Me: [trying to put on pants]
Apple Watch: Would you like to log this workout?
Mom, I’m glad April Fools is on a wkend. Kids at school are jerks
Me:*Hiding a plate of waffles drenched in olive oil* yeah people are mean
How are they committing internet crimes from the space station when I can’t get a decent signal in my kitchen.
I’m not saying murder is the answer, but every time an ex dies, so do some of your darkest secrets.
I hide the fact that I can’t swim by eating every 15 minutes.
Millennial cop dramas are incredibly tough to write. Since we can’t afford to retire, nobody is ever 2 days away from retirement when they stumble upon The Big Case
You overpack for vacation and most of the stuff you don’t even wear, but your clothes need a vacation too. They seem to enjoy it.
Van Gogh: “Dude, I saw this hella vase of sunflowers today.”
Gauguin: “Pics, or it didn’t happen.”
[van gogh pulls out oil paints & easel]
Meltdowns are what happens when you compartmentalize your thoughts, but forget to label them.
Everytime I see an odd screw on the floor somewhere I think one of my loose ones has finally come out.

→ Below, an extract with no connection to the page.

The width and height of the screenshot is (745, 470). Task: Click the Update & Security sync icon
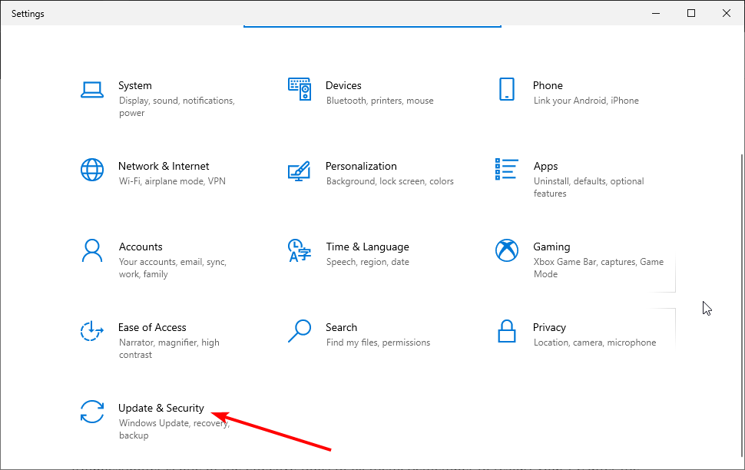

How many raisins do I have to add to this bag of M&Ms before it qualifies as trail mix? One? I say one.
*calls bullshit
Bullshit: Who gave you my number.
If an interviewer asks you: “Where do you see yourself in 5 years?” say “I don’t know, did you see me pull up in a DaLorean?”
[1st date]
DATE: When I’m with a handsome man I get all nervous & involuntarily start speaking French
ME [leans across] Oh really?
DATE: Yes
Kinky is when you bring a feather into the bedroom. Perverted is when you bring the whole chicken.
i’m a 10 (tion deficit)
Twitter is like Michael Jackson’s nose, whenever they do something to it, it gets worse.
*gently places finger on caroler’s lips*
you had me at “O come”
Kylo Ren: I can’t read your mind! How are you resisting me?!
Rey: Occlumency lessons from Professor Snape.
What’s it called when you’re sucking in your stomach but it looks like you’re not?
This skinny girl just told me she “forgets” to eat? Is that possible? I just licked her face in case it’s contagious.
Y’all think a holey cow makes swiss cheese?
Me: I changed your diapers, I cook our meals – I basically spend my days doing things to take care of you. Pretty sure I can pour fake tea correctly
My 4-year-old:
Me:
4-year-old: You’re spilling.
My coffee maker broke so I’m using my backup coffee maker and searching Amazon for a backup coffee maker for my backup coffee maker because what if my backup coffee maker breaks?
Any driver who sees this will immediately crash.
Ironically the best judge is someone who knows both parties fairly well, and can attest that both parties are idiots.
*Dorothy pummells Glenda with a ruby slipper
DAFUQ YOU MEAN I HAD THE POWER TO GO HOME ALL ALONG?!! YOU SENT A MINOR TO MURDER A WITCH!!??
Body: Damn it was a long day. Let’s go to sleep.
Bladder: Even I’m done for the day.
Eyes: Ok I’m closing shop.
Brain: How do nudists clean their glasses?